OPDRACHT 1 ▸
Welk soort theoloog was A. A. van Ruler volgens het artikel over Van Ruler?
OPDRACHT 2 ▸
Schrijf uit het artikel over Van Ruler woordelijk over: begin bij de woorden "Van Ruler worstelde" en stop na "en de humaniteit.".

GEGEVEN TEKST ▸

***

Cultuur & boeken

Van Ruler worstelde met bevinding

Bevinding, de toepassing van het heil door de Geest, de uitverkiezing. Het zijn thema’s die de hervormde theoloog A. A. van Ruler (1908-1970) sterk bezighielden en waarmee hij voortdurend worstelde. Twee forse delen uit zijn verzameld werk leggen een belangrijk facet van zijn denken bloot.

Klaas van der Zwaag
10 June 2011 15:52Gewijzigd op 14 November 2020 15:22

Het is een geliefde woordspeling bij Van Ruler: het drááit in het christelijk geloof om Christus, de verzoening, de rechtvaardiging, maar het gáát om de schepping, het aanbreken van het Rijk van God op aarde. Verkiezing, verbond, verzoening, de kerk, ze zijn alle geen doel, maar middel. Het doel is de bestemming van de wereld als het Rijk van God en de humaniteit.

***

GEGEVENS ▸
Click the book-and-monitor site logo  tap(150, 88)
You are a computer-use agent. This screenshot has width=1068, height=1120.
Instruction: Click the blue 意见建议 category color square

***

OPLOSSING 1 ▸
Een hervormde theoloog.

OPLOSSING 2 ▸
Van Ruler worstelde met bevinding

Bevinding, de toepassing van het heil door de Geest, de uitverkiezing. Het zijn thema’s die de hervormde theoloog A. A. van Ruler (1908-1970) sterk bezighielden en waarmee hij voortdurend worstelde. Twee forse delen uit zijn verzameld werk leggen een belangrijk facet van zijn denken bloot.

Klaas van der Zwaag
10 June 2011 15:52Gewijzigd op 14 November 2020 15:22

Het is een geliefde woordspeling bij Van Ruler: het drááit in het christelijk geloof om Christus, de verzoening, de rechtvaardiging, maar het gáát om de schepping, het aanbreken van het Rijk van God op aarde. Verkiezing, verbond, verzoening, de kerk, ze zijn alle geen doel, maar middel. Het doel is de bestemming van de wereld als het Rijk van God en de humaniteit.